Enduring engagement with a CAM provider, however, depended more on the personal qualities and experience of the provider and the therapeutic relationship than on their formal qualifications.
The same desire for seeking 'approved therapies' was evident in the way participants sought out information from the internet. The majority approached the internet with caution, choosing only to visit medical, professional or charity websites and steering clear of more commercial sites. 'I think one of the things you've got to realise is that whoever's web page you're on is probably promoting their product ... you can sort of dodge around and look at various sites, cross-reference them so, yeh so it is useful' [age 61, prostate cancer in remission].

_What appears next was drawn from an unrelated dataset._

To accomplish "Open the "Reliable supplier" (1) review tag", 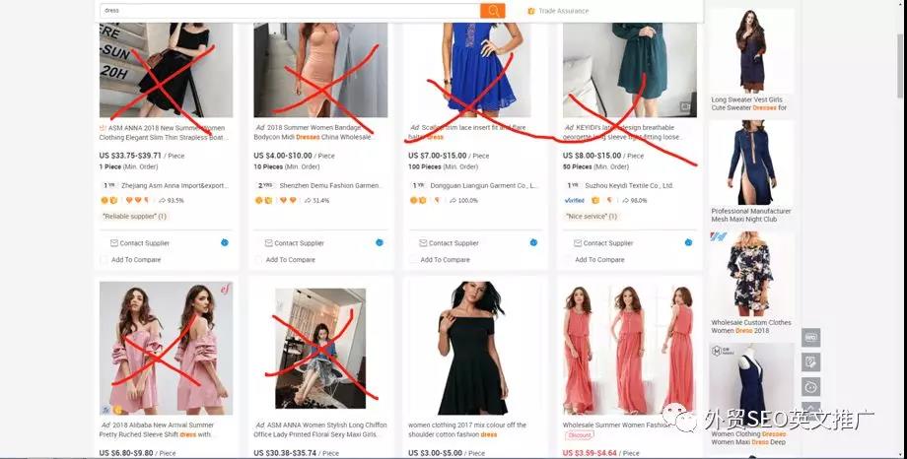I will (x=134, y=217).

However, professional authentication was not the only 'quality label' that impressed would-be CAM users. Therapies were seen as legitimate or credible if recommended by trusted individuals, be they friends, family members or CAM therapists. Some preferred to trust their own inner judgement and relied less on external markers of credibility, describing for example how they acted 'in faith' or relied on 'gut instinct'. A minority actually valued the independence of private CAM provision from the NHS, expressing preference for the 'alternative' philosophical approaches that under-pin some therapies. Despite this orientation towards more alternative approaches, these men too talked about using the internet in a discerning way and were critical of websites giving treatments that did not seem credible to them.
Scientific evidence
A common belief among the men studied was that lack of scientific evidence did not equate with lack of effectiveness. On this basis, they were prepared to give CAM therapies the benefit of the doubt. Some men, notably those from a scientific background, reflected on methods used to study CAM and conventional treatments, identifying what they saw as the limitations of conventional drug trial evidence. Their concerns were that such trials report average rather than individual effects and can under-estimate long-term safety considerations. Several expressed the belief that scientific methods were not always appropriate to evaluate CAM since some therapies pre-dated the advent of the scientific approach and are based on radically different philosophies and mechanisms of action. Whilst recognising that scientific evidence of effectiveness would be beneficial to attract funding or support for CAM within NHS, the lack of such evidence did not stop them personally using CAM. 'I don't think I'm bothered by the scientific proof about them but I would be willing to try them, it's maybe the person who's dispensing them I need to know that they're ... I would prefer to do that than just try things willy nilly go round trying things, I need to try things for a reason' [age 56, non-Hodgkin's lymphoma in remission]. The benefits of some therapies, such as diet and relaxation, were seen to be common sense, thereby excluding the need for 'scientific proof'. Scepticism about the influence of the pharmaceutical companies in promoting certain drugs and marginalising 'alternative' treatments was common.